Messina, condannati due ex calciatori dell’Acr per violenza sessuale su minore

I fatti risalgono al novembre 2020, in pieno lockdown. Crisci condannato a 6 anni, Cretella a 2 con pena sospesa. La denuncia partita dal padre della vittima minorenne

Sono state emesse nel primo pomeriggio dalla I Sezione Penale del Tribunale di Messina le condanne nei confronti di Clemente Crisci e Carmine Cretella, ex calciatori dell’Acr Messina, accusati di violenza sessuale ai danni di una minorenne. Crisci è stato condannato a 6 anni di reclusione, oltre al pagamento di una provvisionale di 15.000 euro e al risarcimento dei danni da definire in sede civile.

Cretella, invece, ha ricevuto una condanna a 2 anni, con pena sospesa ma subordinata al versamento di 5.000 euro a favore della parte civile, in quanto gli è stata riconosciuta l’ipotesi attenuata del reato.

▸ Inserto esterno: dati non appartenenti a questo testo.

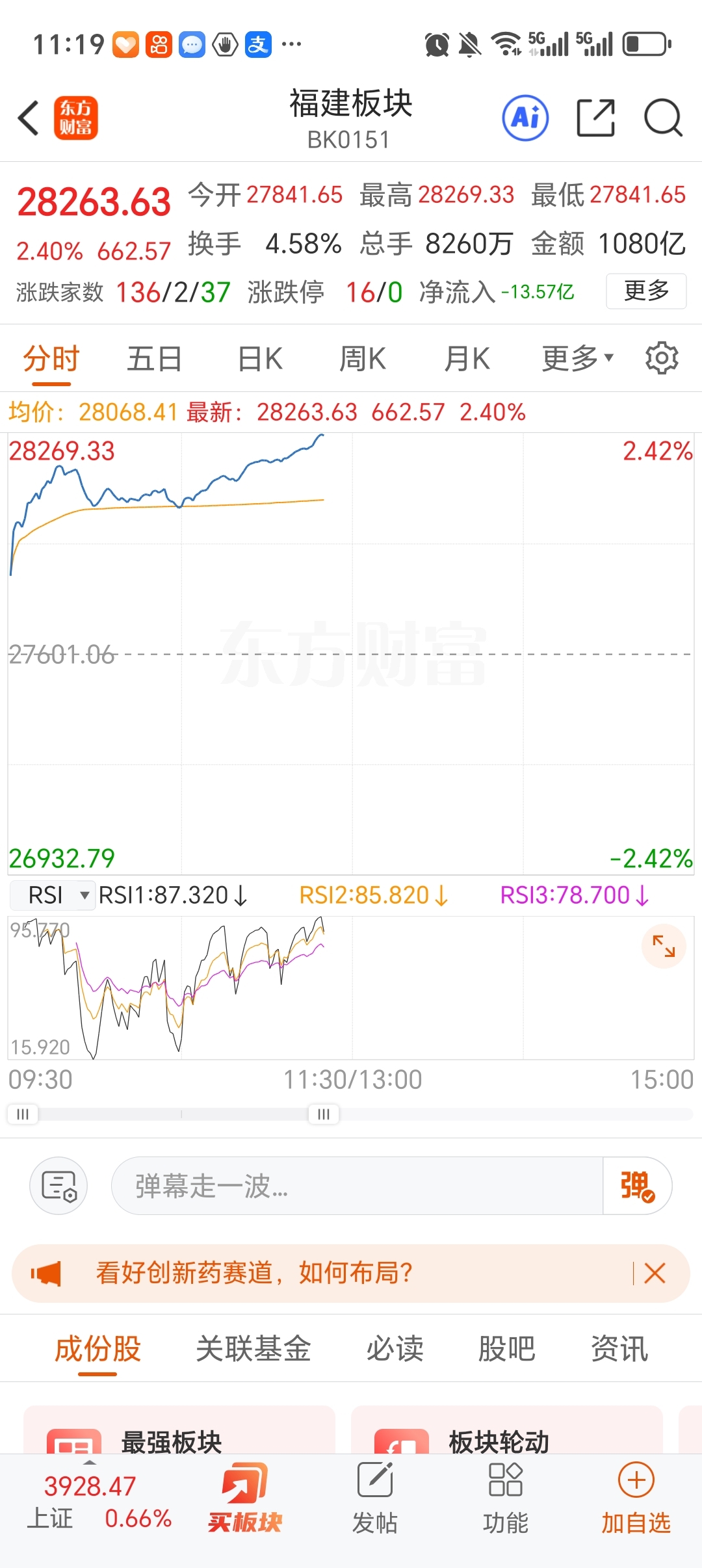
Task: Expand more quote details with 更多
Action: click(646, 291)
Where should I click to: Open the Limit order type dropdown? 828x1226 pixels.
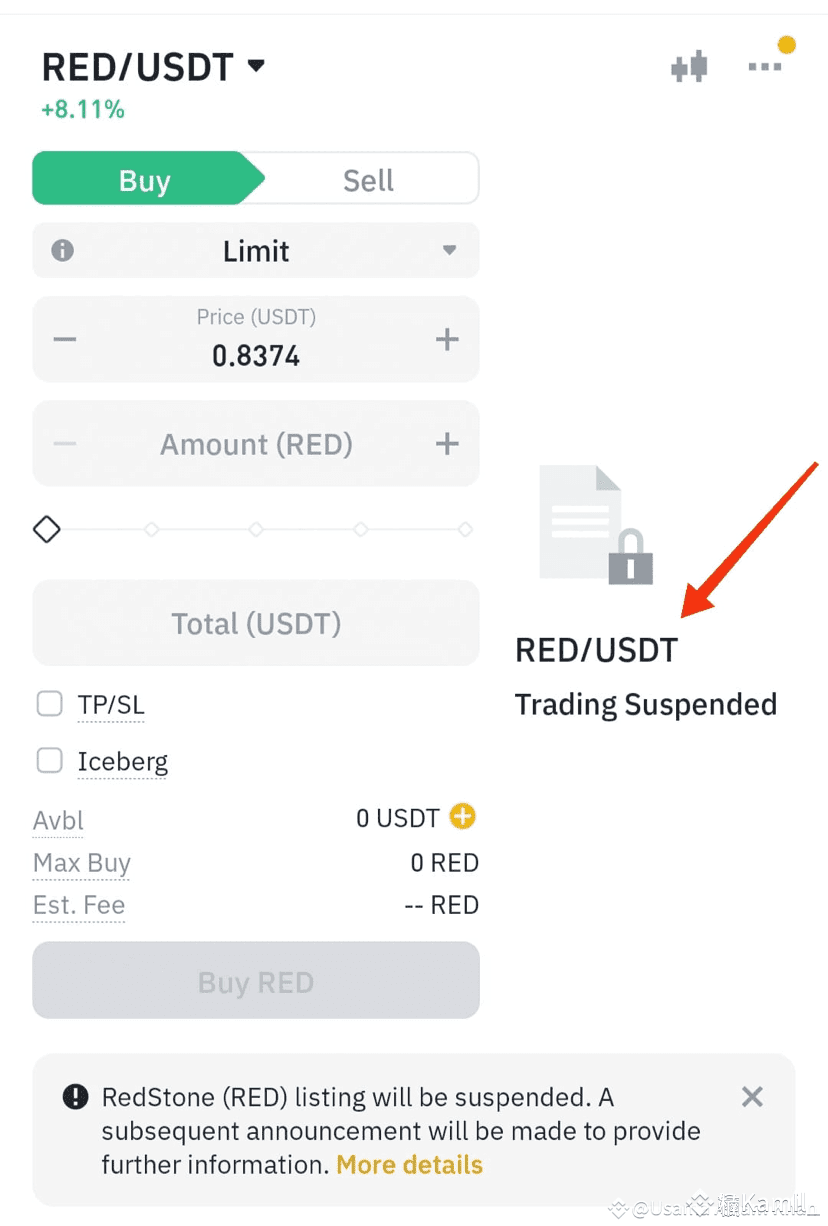point(256,250)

I due imputati erano difesi dall’avvocato Angelo Leone, mentre la parte civile, ovvero la giovane vittima e il padre che aveva sporto denuncia,  è stata rappresentata dall’avvocato Domenico Andrè.

I fatti risalgono a novembre 2020, in pieno lockdown, e si sarebbero verificati a Messina. L’inchiesta era scaturita dalla denuncia presentata dal padre della ragazza presso una stazione dei Carabinieri.